If his website was down, his email could be down too, if on the same downed server. I suppose an automated monitoring system could phone him though.

For those that weren't around in the 90s, this is exactly what happened. These down votes reflect a perception of the present without a context for the past. The Web was a _very_ different place 25 years ago.

>These down votes reflect a perception of the present without a context for the past

I think rather the comments in support of an open Whois are looking at the past with overwhelming nostalgia instead of objective reality.

To your own point, the Web is a very different place now. But Whois is still the same, reflecting a reality that no longer exists. It's time for a change.

I don't think that comment was supporting open whois, just giving a historical context.

There were still bad actors of course. But the tipping point hadn’t been reached where they materially spoilt it for the rest of us. In those days you might get one spam/phishing/whatever email a week and you’d complain to the SA of the originating site and get a personal email back that they’d dealt with it. Nowadays of course it is a river of sewage.

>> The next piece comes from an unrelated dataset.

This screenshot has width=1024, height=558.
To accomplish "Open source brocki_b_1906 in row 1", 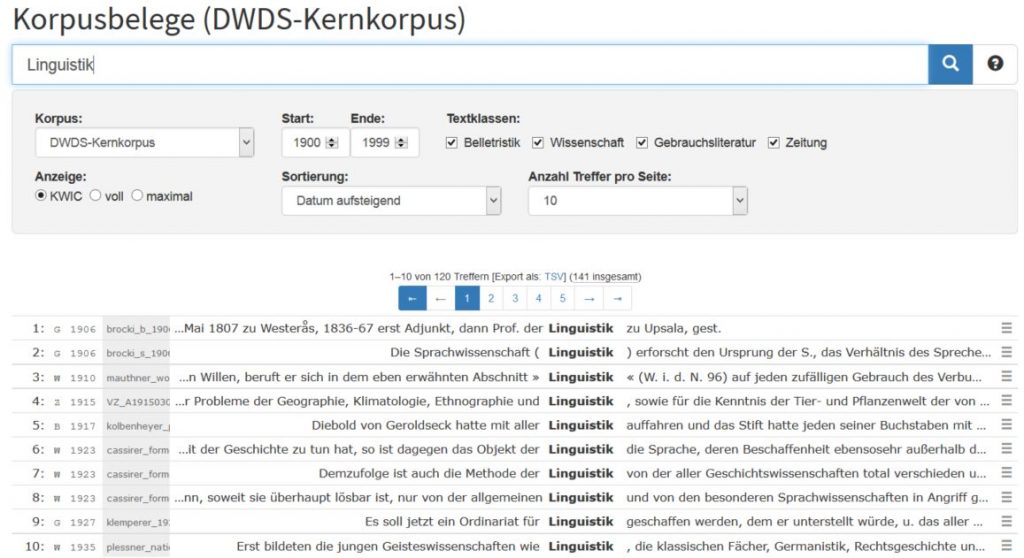I will click(x=137, y=328).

That sounds like a fantastic reason for whois to be non-public. Perhaps it just receives email and isn't running a web server - why would Christian Kastner want phone calls every day from someone "helpful" on the internet?

The ICANN proposal preserves a way to contact the owner (via e-mail), so that's not impacted.

If your website is down, your mail relay may be down, making e-mail unavailable. The phone is also a much better way to contact someone immediately, which you might want when your website is down.

If you rely on your visitors to phone you when your website is down you are doing something very wrong.

Once I worked for a company where part of the website had been compromised by an attacker, and was being used to host some malware. We only found out when a random visitor found it, then looked through the site and found a random support address (which was supposed to be internal-only), and sent us an e-mail to tell us about it, which luckily generated a ticket which we eventually reviewed.

We would have preferred someone called us immediately, in case we didn't see the ticket immediately. But we didn't have a security hotline publicly listed.

Putting a phone number in a big public directory of phone numbers for when e-mail doesn't work isn't a bad idea, regardless of what anyone (including the EU) says. We've had phone books forever. This is just a phone book for domains.

Well, that's a case for how it should be opt-in, though.